WHAT THE TASK REQUIRES:
Transcribe the entries exactly as they stand below, passing over any picture.

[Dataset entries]
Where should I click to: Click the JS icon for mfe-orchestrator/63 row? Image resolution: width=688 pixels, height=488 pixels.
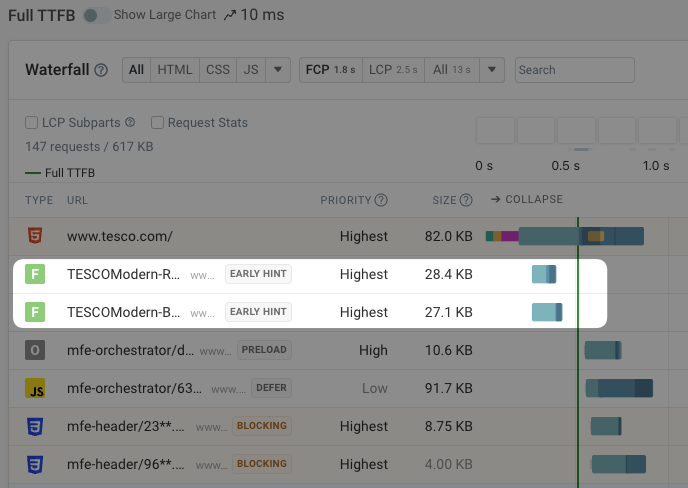[35, 388]
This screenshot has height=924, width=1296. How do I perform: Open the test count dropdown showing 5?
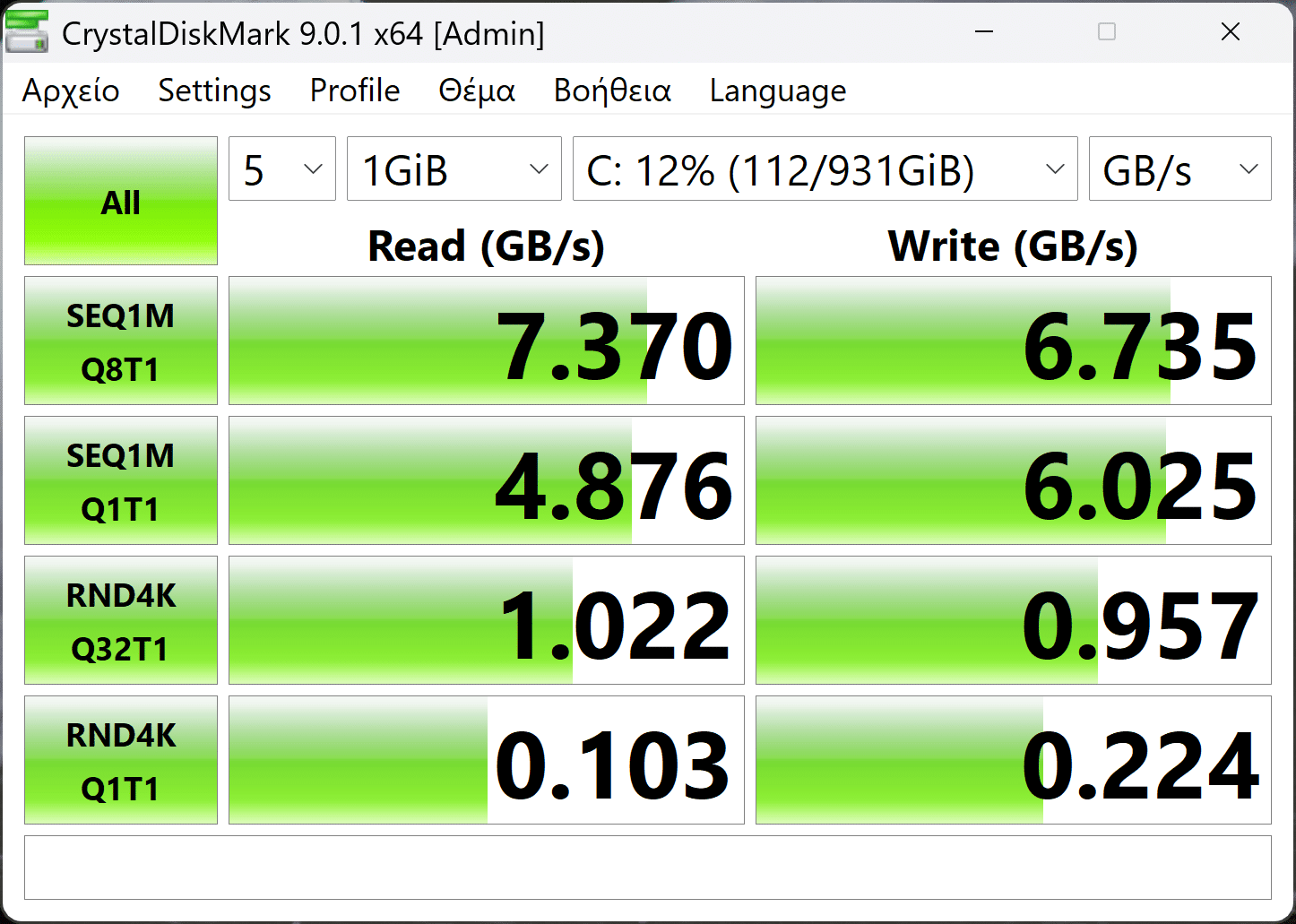point(282,169)
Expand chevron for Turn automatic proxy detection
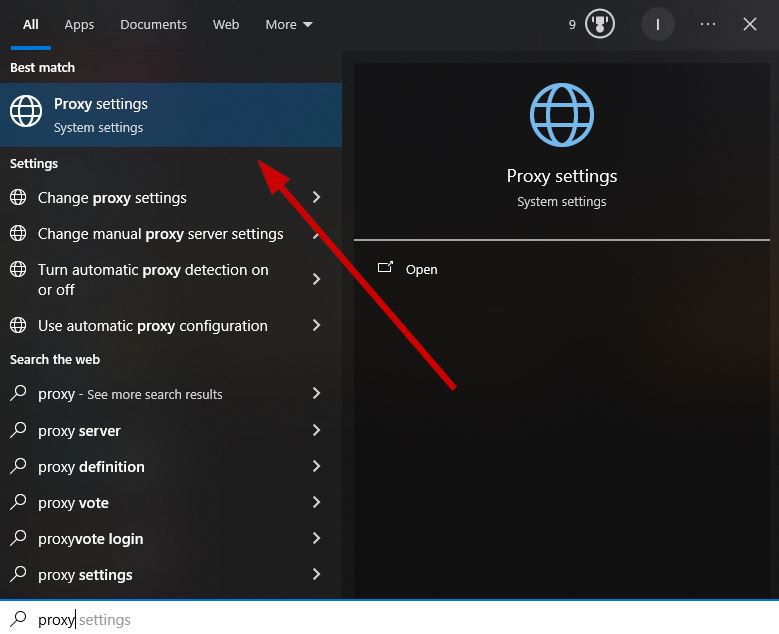Image resolution: width=779 pixels, height=634 pixels. [x=316, y=279]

EXPECTED OUTPUT:
Where should I click to: Click the JS icon for mfe-orchestrator/63 row? Image resolution: width=688 pixels, height=488 pixels.
[35, 388]
This screenshot has height=924, width=1296. How do I perform: Open the test count dropdown showing 5?
point(282,169)
Expand chevron for Turn automatic proxy detection
Image resolution: width=779 pixels, height=634 pixels. [x=316, y=279]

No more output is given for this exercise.